I sat poolside in 2008 for much of what is known as the “Haul of China.” Phelps won eight golds at the Beijing Games while setting seven world records. Phelps splashing toward the wall in 2008 was similar to Ted Williams pounding fastballs in 1941, or Magic Johnson throwing behind-the-back passes in 1985, or Patrick Roy performing his acrobatics in front of the net in 1999.

It was unfiltered greatness.

In 2012, I sat poolside in London as Phelps neared the finish line in the 200 butterfly. An English tabloid reporter sitting beside me shouted obscenities while Phelps chased his record-breaking 18th overall medal. A gold seemed inevitable. This was, after all, history’s greatest swimmer.

South Africa’s Chad le Clos passed Phelps in the final stretch. For those who watched Phelps during his 2008 zenith, it was a surreal moment.

Phelps getting passed? What was next? The sun rising in the West?

London offered the made-in heaven moment for Phelps to wave goodbye. He was fading, but it wasn’t an ugly fade that made you turn your eyes away. He was not what he once had been, but he remained close.

Phelps isn’t the world’s most well-rounded human. He is the creature from the clear lagoon. The pool is where he has spent most of his waking hours since he was 7. The pool is where he created the swimming monster who dazzled and intimidated the world.

Phelps never will dominate the rest of humanity in anything other than swimming. He’ll never come close. That is why he’s returning to the pool.

He needs to be careful.

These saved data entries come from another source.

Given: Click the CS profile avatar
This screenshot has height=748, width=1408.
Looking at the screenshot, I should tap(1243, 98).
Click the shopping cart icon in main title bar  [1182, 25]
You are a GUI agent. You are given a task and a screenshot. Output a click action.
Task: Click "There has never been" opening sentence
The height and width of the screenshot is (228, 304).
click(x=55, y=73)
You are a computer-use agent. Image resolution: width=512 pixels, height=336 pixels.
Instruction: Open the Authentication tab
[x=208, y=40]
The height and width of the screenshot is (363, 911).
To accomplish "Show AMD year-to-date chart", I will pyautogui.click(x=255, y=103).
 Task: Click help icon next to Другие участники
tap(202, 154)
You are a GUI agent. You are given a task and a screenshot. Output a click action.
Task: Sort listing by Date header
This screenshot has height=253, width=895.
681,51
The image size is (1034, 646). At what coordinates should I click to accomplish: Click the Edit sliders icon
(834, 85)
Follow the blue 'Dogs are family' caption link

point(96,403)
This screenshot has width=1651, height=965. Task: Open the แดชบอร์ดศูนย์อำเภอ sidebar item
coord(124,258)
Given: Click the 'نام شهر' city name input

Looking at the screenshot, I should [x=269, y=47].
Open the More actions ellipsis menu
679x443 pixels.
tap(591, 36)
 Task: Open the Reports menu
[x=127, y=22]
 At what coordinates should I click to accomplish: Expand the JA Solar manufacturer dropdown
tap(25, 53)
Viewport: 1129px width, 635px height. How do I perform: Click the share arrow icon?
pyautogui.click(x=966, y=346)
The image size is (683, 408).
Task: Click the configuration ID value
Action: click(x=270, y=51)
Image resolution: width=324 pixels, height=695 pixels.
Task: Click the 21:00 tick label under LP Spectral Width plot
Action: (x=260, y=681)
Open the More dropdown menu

Comebacks are tricky creatures.

There is the George Foreman model, where a hard-partying young boxer who never quite makes peace with his potential returns as a God-loving middle-aged man and wins the title.

And there is the Muhammad Ali model, where an icon returns with dyed hair and a spongy gut and suffers through a beating at the hands of a reluctant Larry Holmes.

Michael Jordan delivered one comeback for the ages, winning three titles after a premature farewell, and a second comeback he will forever regret.

Those who witnessed Phelps in his glory, at his peak, don’t want to watch an aging version of The Swimmer.

Once, as he splashed joyfully along, he awakened us to limitless power and possibility.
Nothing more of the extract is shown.